Se a corda sempre arrebenta para o lado mais fraco, o true crime pode ser um manual de sobrevivência. No excelente documentário “Eu Terei Sumido na Escuridão”, que também aborda os crimes cometidos por Joseph DeAngelo, mas sobretudo a importante investigação de Michelle McNamara em seu podcast, um dos assuntos é o próprio true crime.

Um estudo da Universidade de Illinois diz que mulheres são muito mais atraídas pelo gênero do que os homens. A CrimeCon é uma convenção anual para fãs de true crime que é frequentada, majoritariamente, pelo público feminino. Melanie Barbeau, uma detetive amadora que também foi vítima de abuso sexual, diz que investigar faz com que ela esqueça os próprios traumas.

Documentários baseados em crimes verídicos – ou mesmo filmes de terror – podem servir como um mecanismo de enfrentamento para as mulheres, uma forma de lidar com a violência de gênero na segurança do próprio sofá. Há uma catarse quando o criminoso é preso, ou quando a mocinha escapa de um monstro mascarado.

Dito isto, não sou ingênua de achar que toda produção relacionada a casos reais tem um propósito nobre. Boa parte é sensacionalista, feita de forma grosseira e sem respeito às vítimas. É possível argumentar que um “Making a Murderer” tem o seu valor, mas é difícil defender algo como “Tiger King” – que eu também assisti.

Com séries sobre trambiqueiros, por exemplo, há muito schadenfreude. Ficamos felizes em imaginar que jamais passaríamos pelo mesmo, que somos muito inteligentes para cair num golpe ou fazer parte de uma seita. Em vez de sentirmos empatia pelas vítimas, nos sentimos aliviados por não sermos como elas.

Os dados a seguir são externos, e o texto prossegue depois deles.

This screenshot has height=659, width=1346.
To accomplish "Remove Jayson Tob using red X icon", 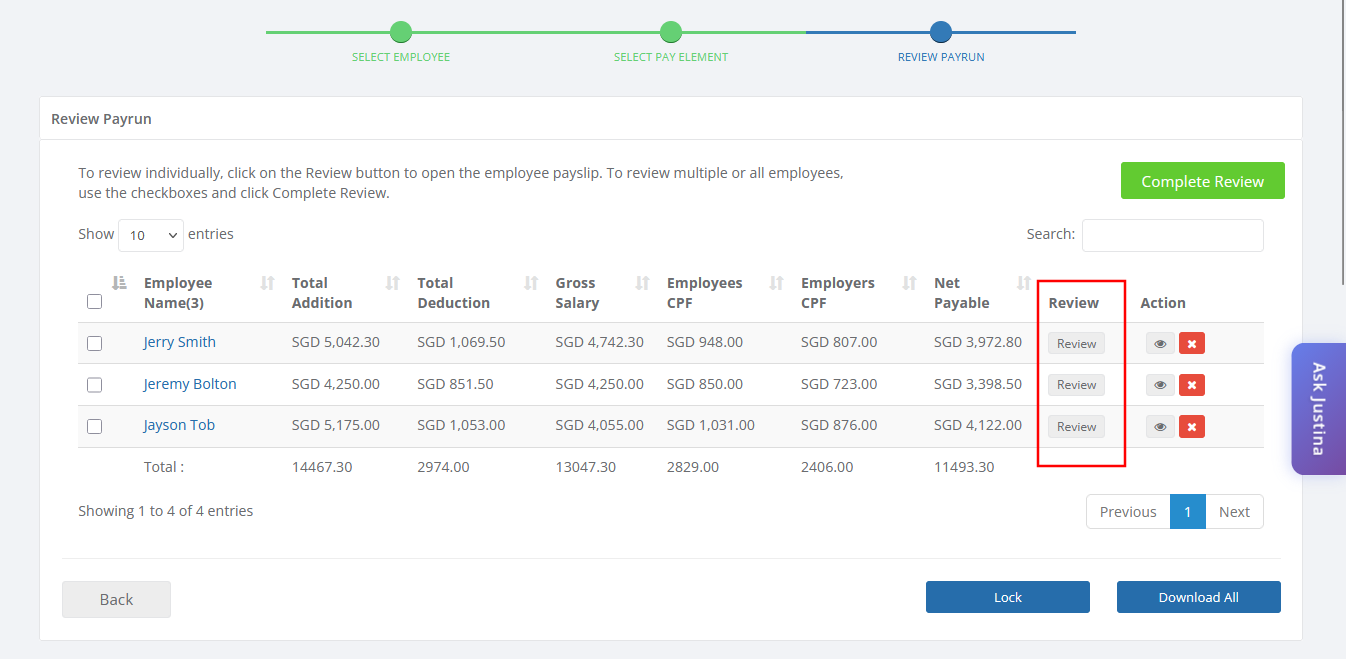I will click(1192, 427).
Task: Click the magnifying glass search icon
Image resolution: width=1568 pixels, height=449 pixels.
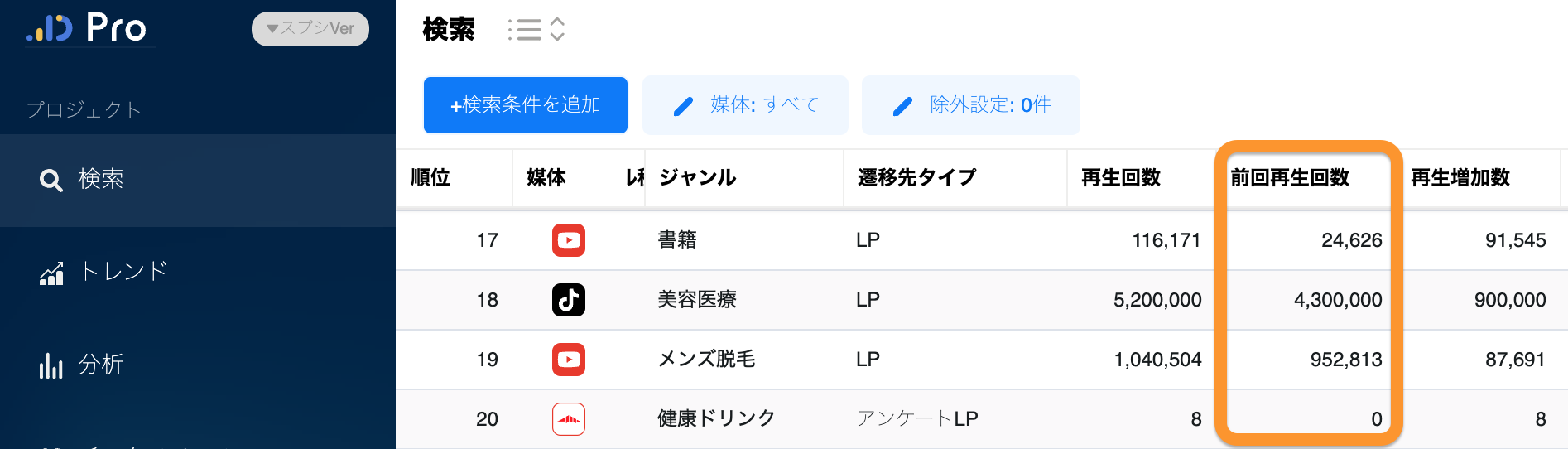Action: point(51,180)
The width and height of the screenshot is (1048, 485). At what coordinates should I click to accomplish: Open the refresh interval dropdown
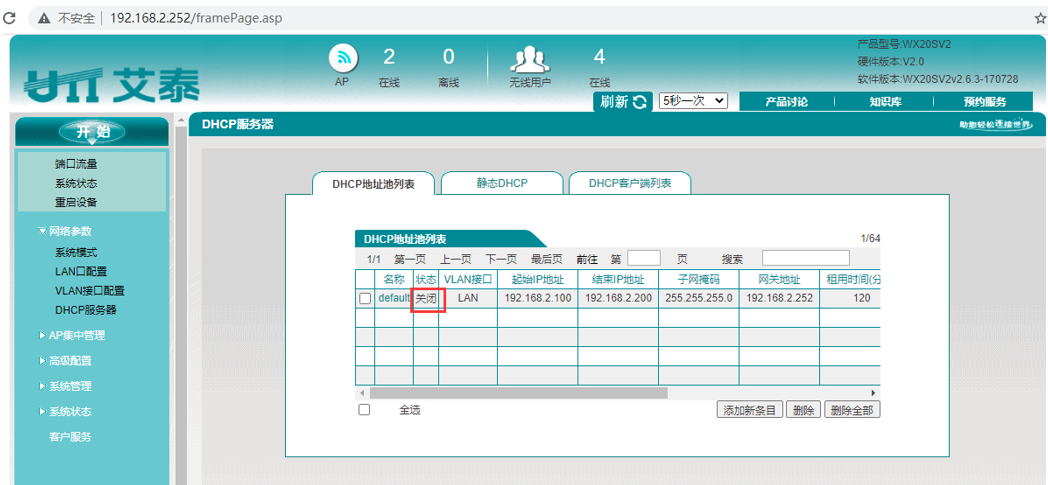692,102
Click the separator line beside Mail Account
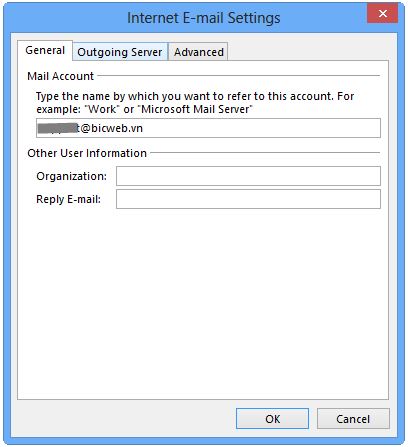Viewport: 408px width, 447px height. tap(239, 76)
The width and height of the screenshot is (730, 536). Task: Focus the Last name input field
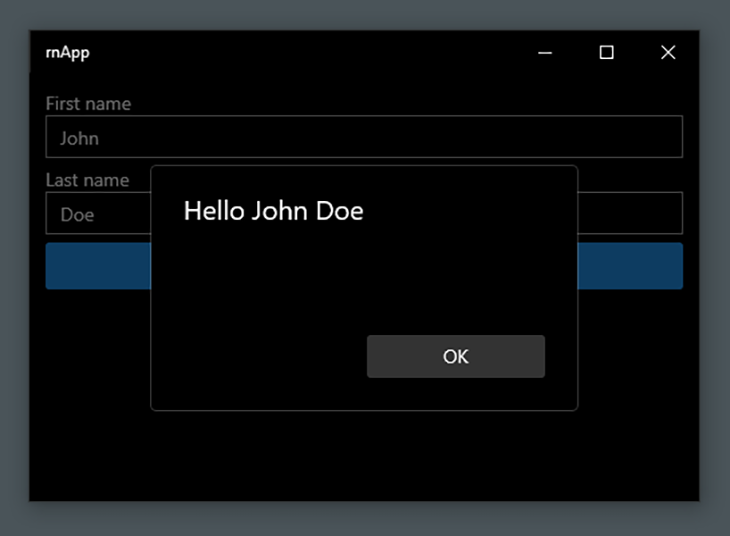(98, 214)
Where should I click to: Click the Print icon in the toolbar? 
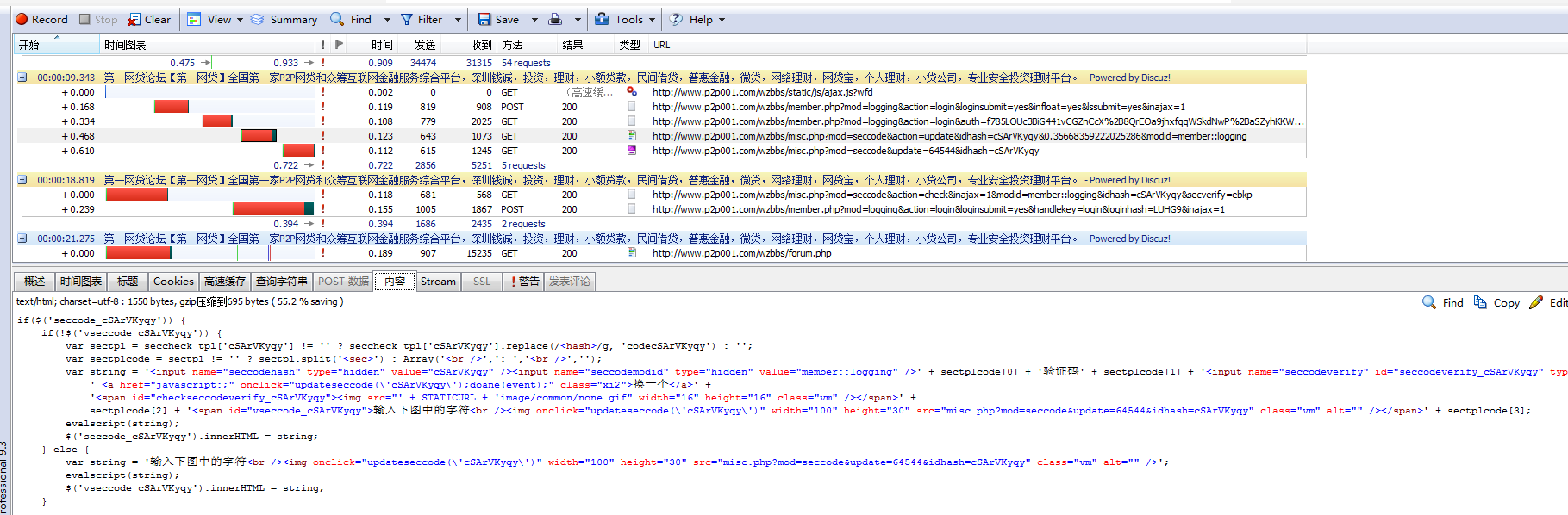(x=556, y=19)
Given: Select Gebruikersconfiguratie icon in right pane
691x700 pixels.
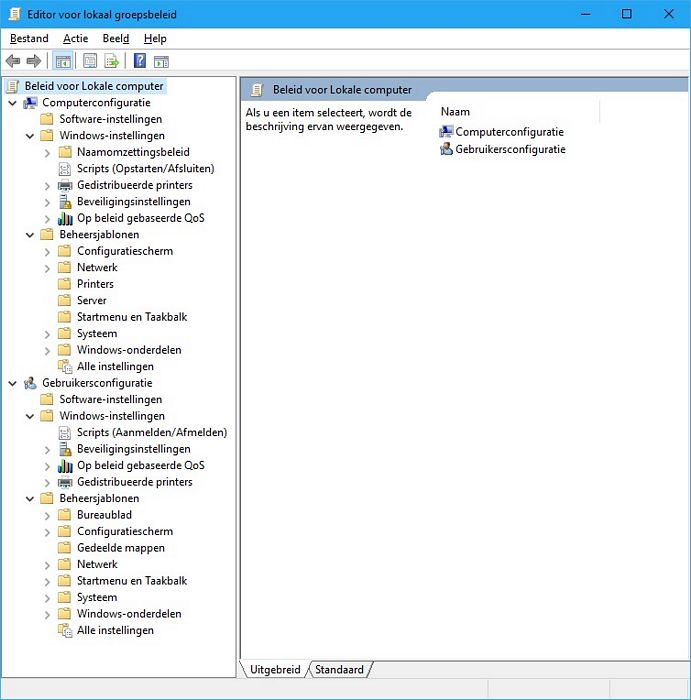Looking at the screenshot, I should [446, 150].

Em um dos episódios da série “Dark Tourist”, o jornalista David Farrier faz parte de um tour dedicado a Ted Bundy, serial killer da década de 1970 que conquistou gerações de “fãs”. Há um endeusamento hediondo de figuras que conseguiram, mesmo que temporariamente, despistar a polícia – em 2019, o assassino foi vivido no cinema pelo galã Zac Efron.

A preocupação em abordar a perspectiva da vítima é uma tendência relativamente recente no gênero. Enquanto o documentário “The Staircase” passa todo o seu tempo humanizando um homem suspeito de assassinar a própria esposa, foi a dramatização do caso feita por Antonio Campos que deu personalidade a Kathleen Peterson.

Mesmo que tais produções não consigam fazer justiça ou devolver a vida aos mortos, acho precipitado descartar todo o gênero. Há filmes de terror que punem mulheres por fazer sexo e há filmes de terror que tratam, de forma delicada e complexa, de temas importantes como depressão pós-parto. Com o true crime, é a mesma coisa.